▶ **Problem description**:
Copy exactly the lines from the one containing "प्रकाशकीय (815, 171)" through the last line of the records, both included, and nothing more.

Collected data:
--------
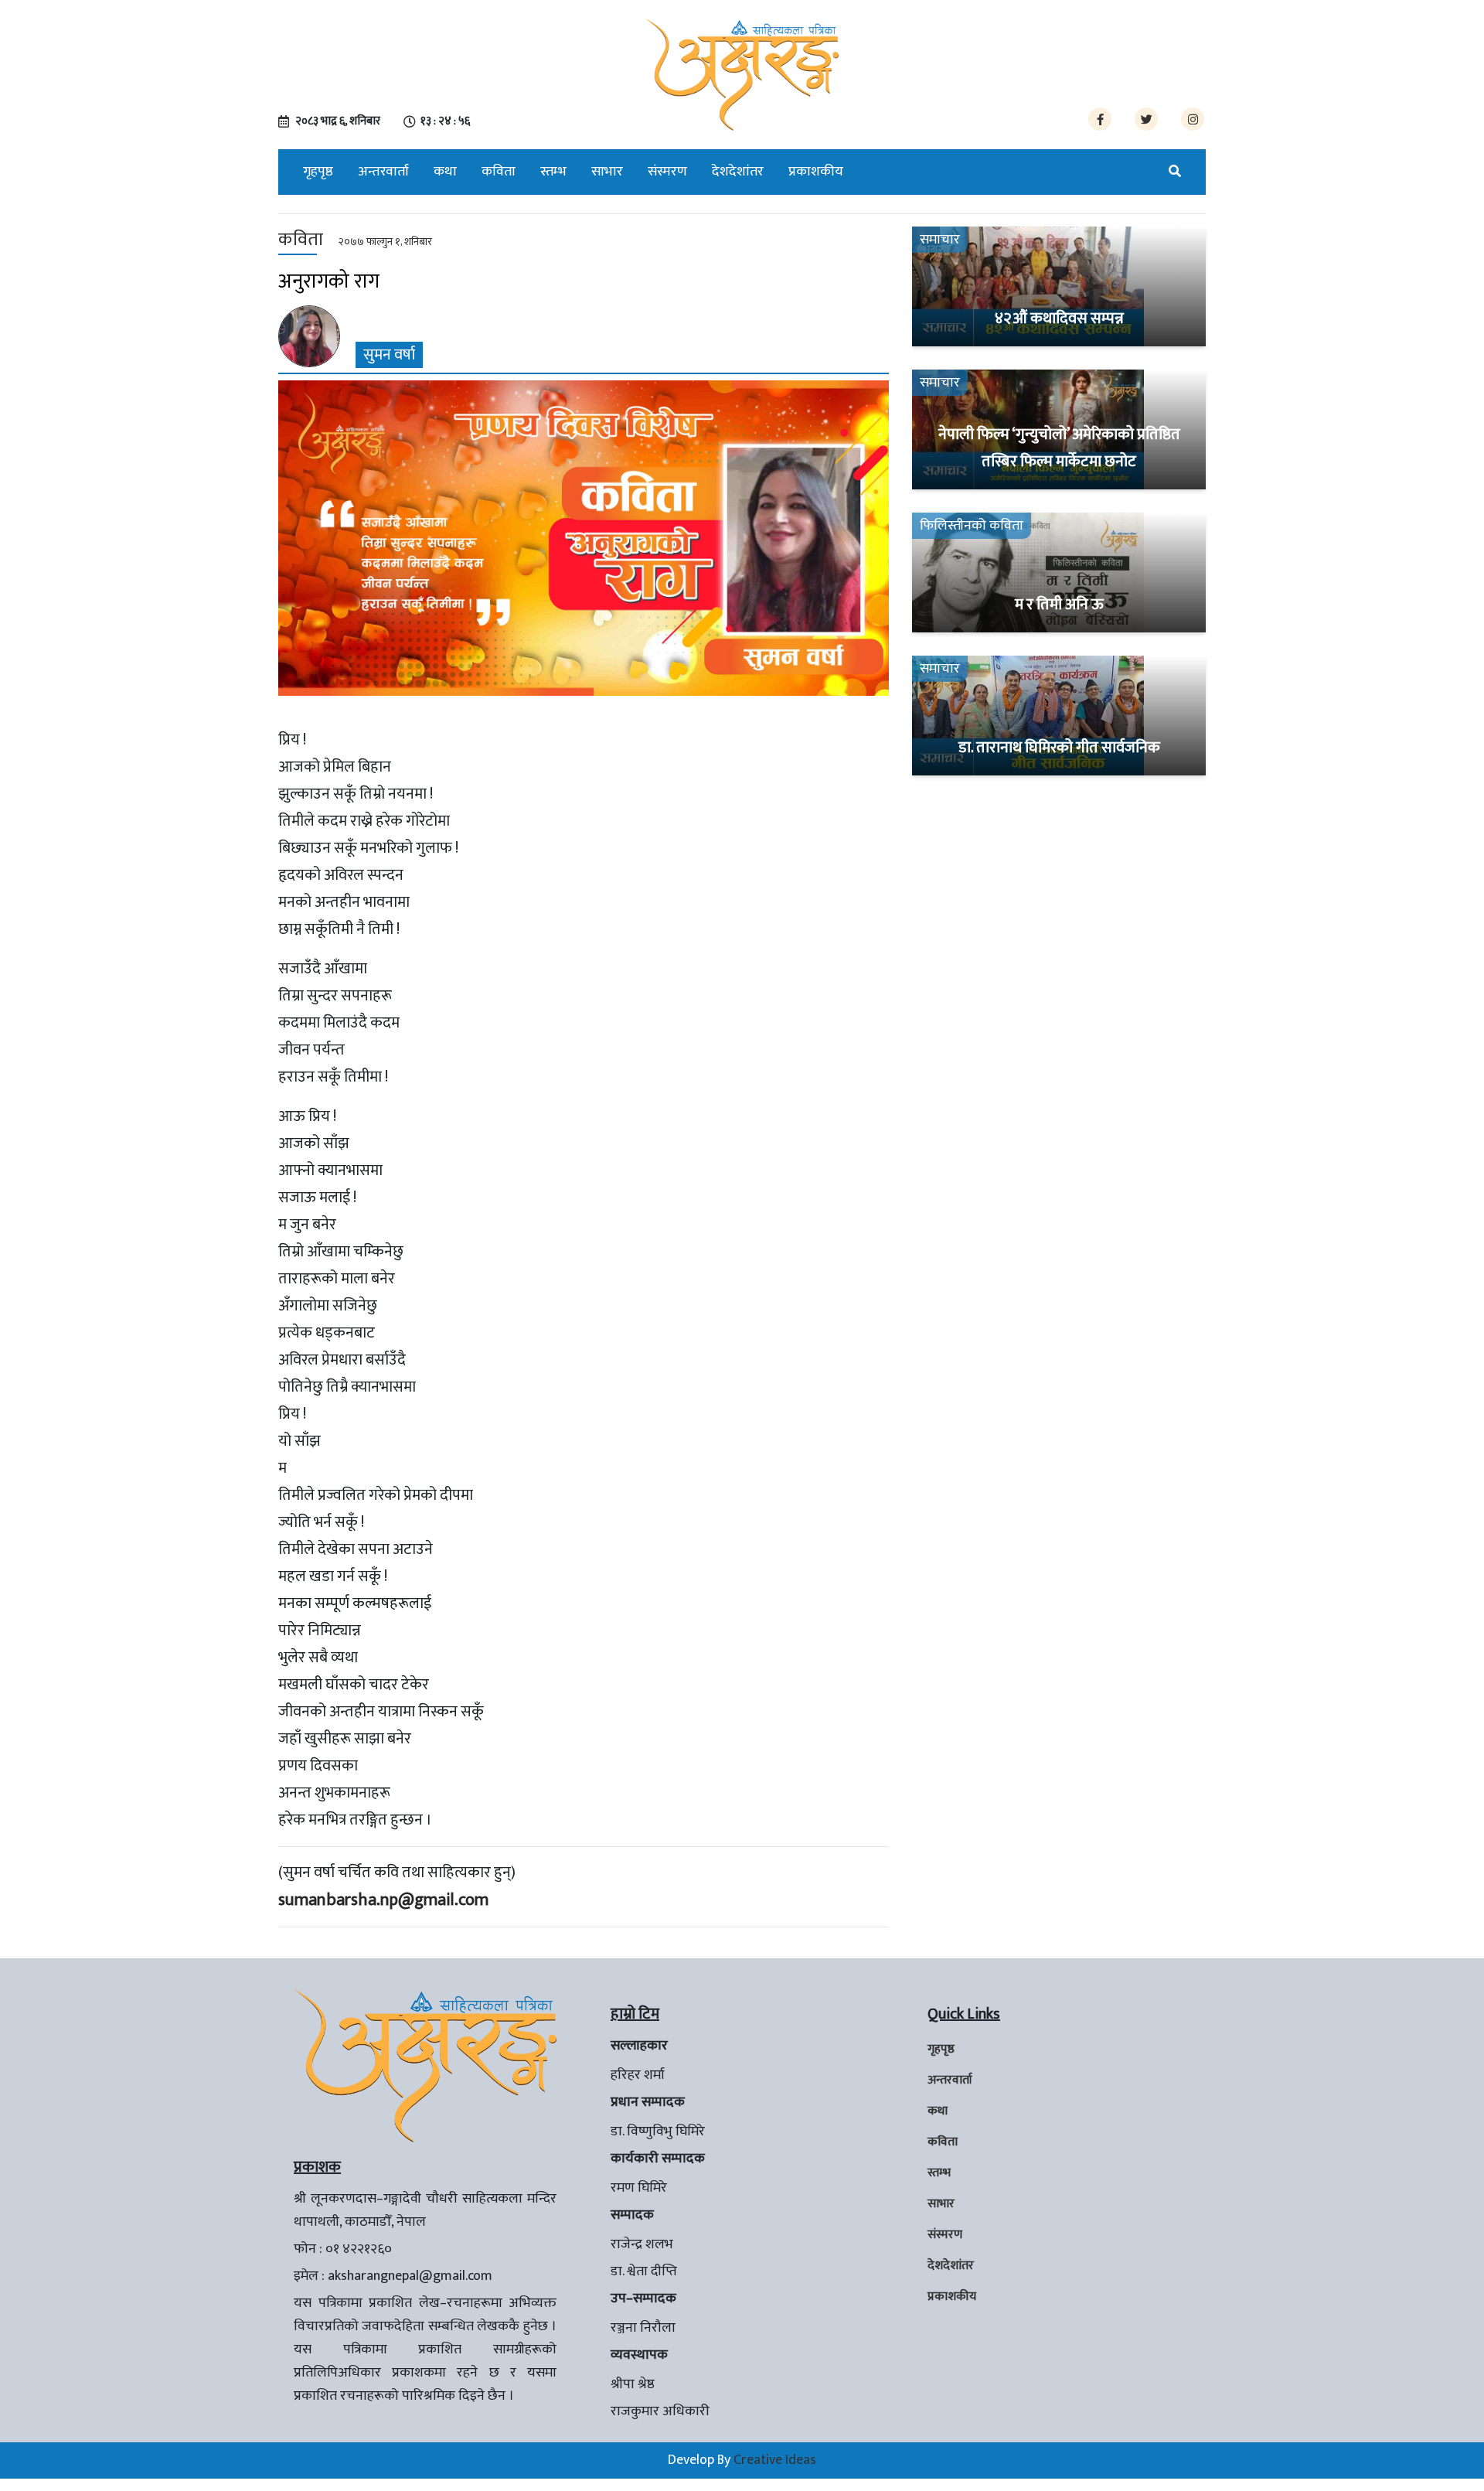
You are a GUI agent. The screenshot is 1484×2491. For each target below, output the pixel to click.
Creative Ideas (774, 2460)
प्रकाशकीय (815, 171)
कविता (499, 171)
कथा (445, 171)
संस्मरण (667, 171)
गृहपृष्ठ (318, 171)
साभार (607, 171)
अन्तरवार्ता (383, 171)
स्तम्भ (553, 171)
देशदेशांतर (738, 171)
--------
▶ **Written solution**:
प्रकाशकीय (815, 171)
कविता (499, 171)
कथा (445, 171)
संस्मरण (667, 171)
गृहपृष्ठ (318, 171)
साभार (607, 171)
अन्तरवार्ता (383, 171)
स्तम्भ (553, 171)
देशदेशांतर (738, 171)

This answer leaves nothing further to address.